I trust the American people to realize that while we don’t need big government, we do need a government that stands up for families who are being tricked out of their homes by Wall Street predators; a government that stands up for the middle-class by giving them a tax break; a government that ensures that no American will ever lose their life savings just because their child gets sick. Security and opportunity; compassion and prosperity aren’t liberal values or conservative values – they’re American values.

Most of all, I trust the American people’s desire to no longer be defined by our differences. Because no matter where I’ve been in this country – whether it was the corn fields of Iowa or the textile mills of the Carolinas; the streets of San Antonio or the foothills of Georgia – I’ve found that while we may have different stories, we hold common hopes. We may not look the same or come from the same place, but we want to move in the same direction – towards a better future for our children and our grandchildren.
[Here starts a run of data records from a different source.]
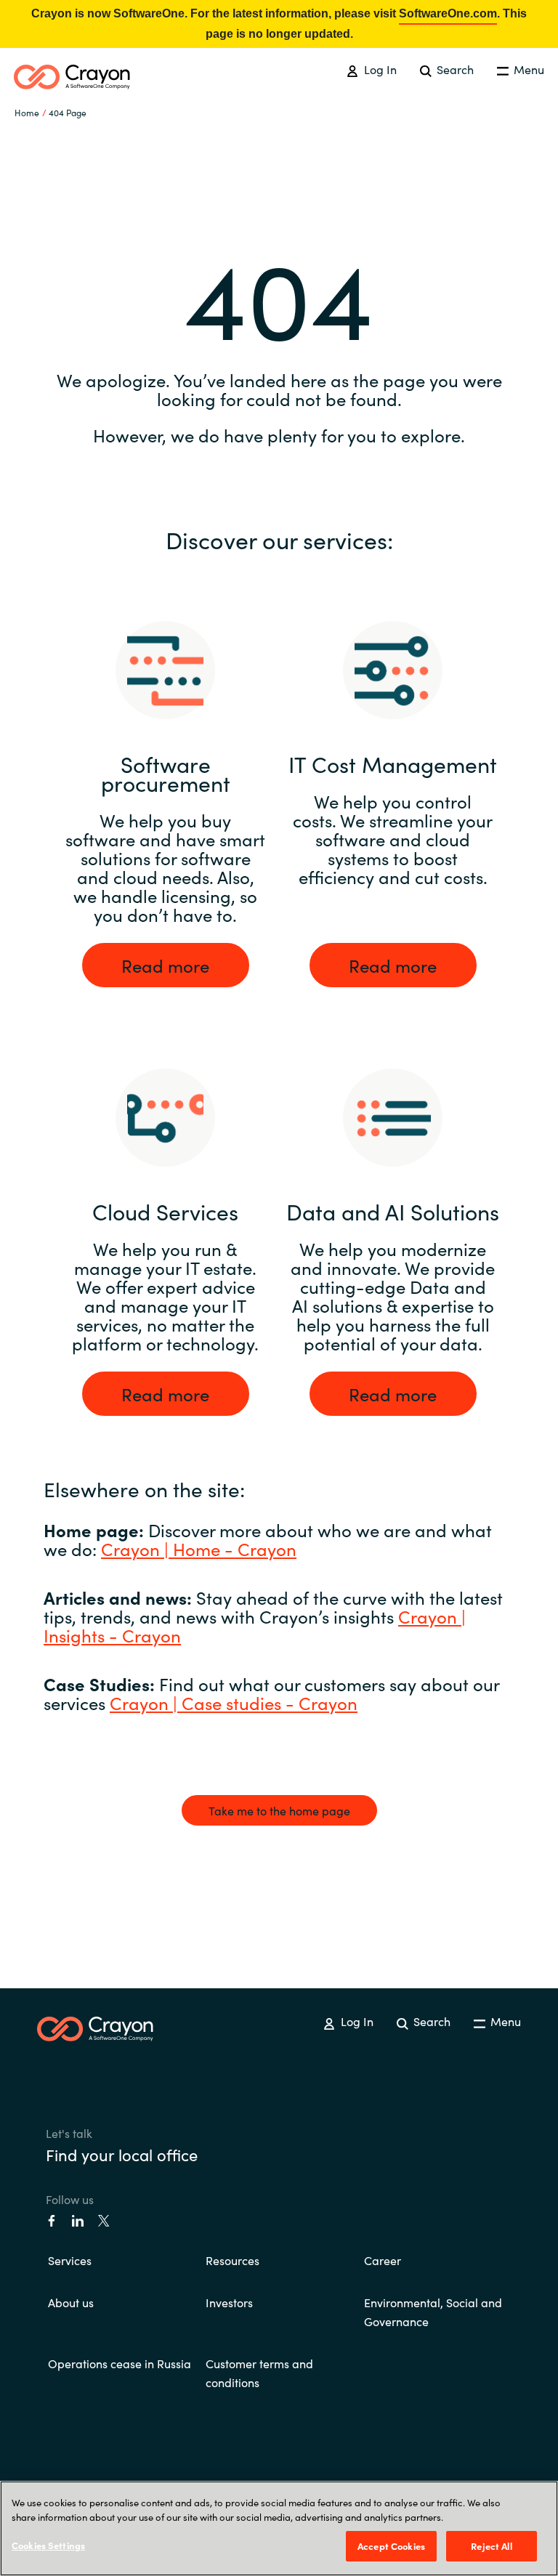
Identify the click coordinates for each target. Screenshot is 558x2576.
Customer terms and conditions (259, 2372)
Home (27, 112)
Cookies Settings (48, 2545)
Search (454, 69)
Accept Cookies (391, 2546)
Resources (232, 2260)
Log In (378, 69)
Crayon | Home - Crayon (198, 1548)
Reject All (491, 2546)
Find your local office (122, 2154)
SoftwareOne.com (448, 13)
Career (382, 2260)
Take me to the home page (279, 1810)
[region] (279, 2528)
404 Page (67, 112)
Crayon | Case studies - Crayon (233, 1702)
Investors (229, 2302)
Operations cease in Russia (119, 2363)
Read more (165, 965)
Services (70, 2260)
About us (71, 2302)
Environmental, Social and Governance (433, 2311)
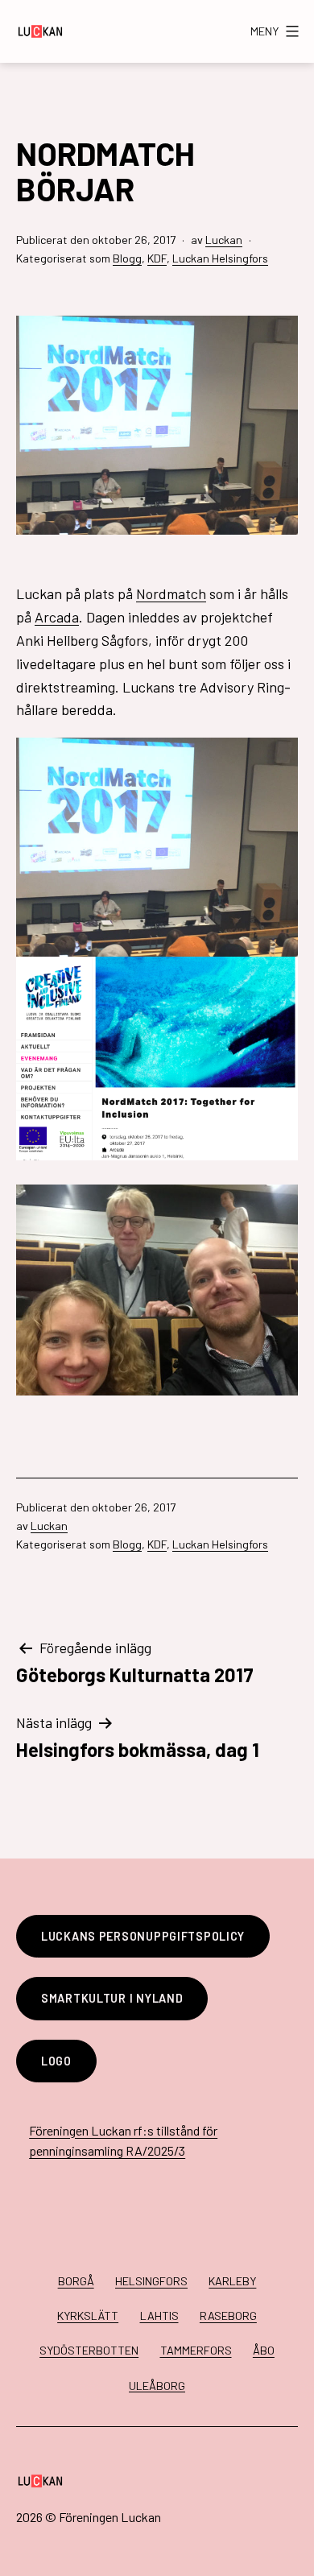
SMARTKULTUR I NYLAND (112, 1998)
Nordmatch (171, 593)
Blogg (127, 258)
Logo (56, 2061)
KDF (157, 258)
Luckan (223, 239)
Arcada (57, 617)
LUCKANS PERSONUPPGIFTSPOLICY (143, 1936)
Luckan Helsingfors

That’s why I’m in this race. I love this country too much to see it divided and distracted at this moment in history. I believe in our ability to perfect this union because it’s the only reason I’m standing here today. And I know the promise of America because I have lived it.

It is the light of opportunity that led my father across an ocean.

It is the founding ideals that the flag draped over my grandfather’s coffin stands for – it is life, and liberty, and the pursuit of happiness.

It’s the simple truth I learned all those years ago when I worked in the shadows of a shuttered steel mill on the South Side of Chicago – that in this country, justice can be won against the greatest of odds; hope can find its way back to the darkest of corners; and when we are told that we cannot bring about the change that we seek, we answer with one voice – yes we can.

So don’t ever forget that this election is not about me, or any candidate. Don’t ever forget that this campaign is about you – about your hopes, about your dreams, about your struggles, about securing your portion of the American Dream.

Don’t ever forget that we have a choice in this country – that we can choose not to be divided; that we can choose not to be afraid; that we can still choose this moment to finally come together and solve the problems we’ve talked about all those other years in all those other elections.

This time can be different than all the rest. This time we can face down those who say our road is too long; that our climb is too steep; that we can no longer achieve the change that we seek. This is our time to answer the call that so many generations of Americans have answered before – by insisting that by hard work, and by sacrifice, the American Dream will endure. Thank you, and may God Bless the United States of America.